**INSTRUCTIONS FOR THE TASK:** Below are the entries. Transcribe exactly the lines from the one with "Task: Click the 19.649 high price label" through the one with "The height and width of the screenshot is (772, 1235).", ends included, and leave out all others.
====== RECORDS TO PROCESS ======
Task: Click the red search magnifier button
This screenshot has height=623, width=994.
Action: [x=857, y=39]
======
====== RECORDS TO PROCESS ======
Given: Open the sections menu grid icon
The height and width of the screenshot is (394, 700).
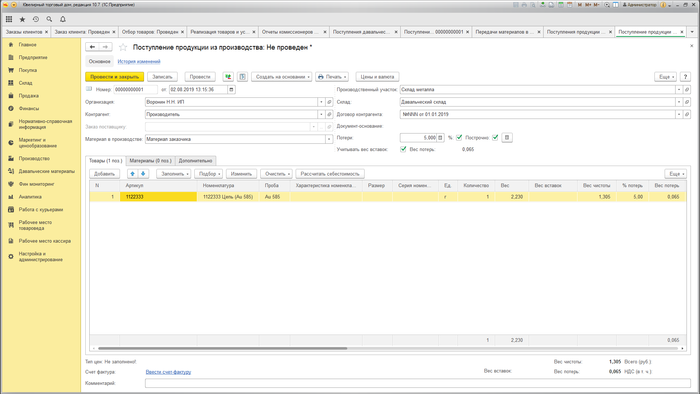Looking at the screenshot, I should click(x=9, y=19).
======
====== RECORDS TO PROCESS ======
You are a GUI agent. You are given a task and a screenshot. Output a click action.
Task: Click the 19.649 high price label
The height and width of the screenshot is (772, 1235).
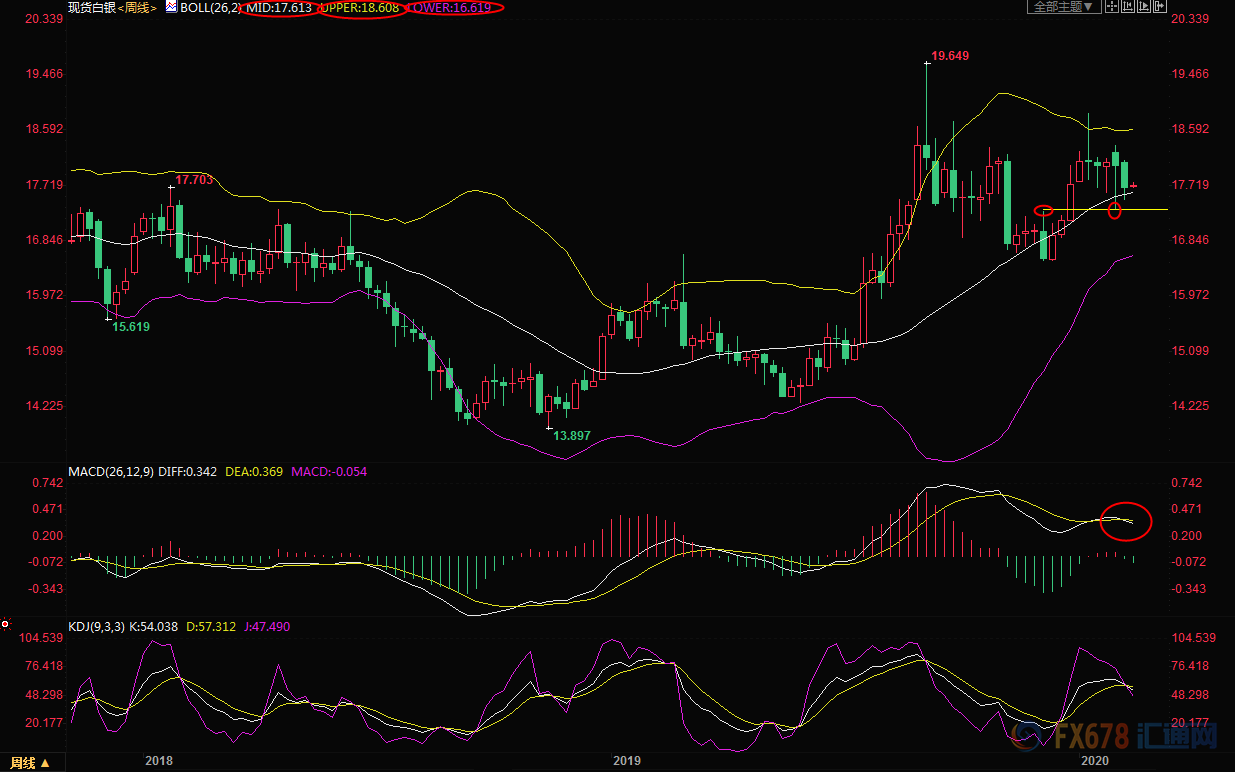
======
**TASK ANSWER:**
Task: Click the 19.649 high price label
The height and width of the screenshot is (772, 1235).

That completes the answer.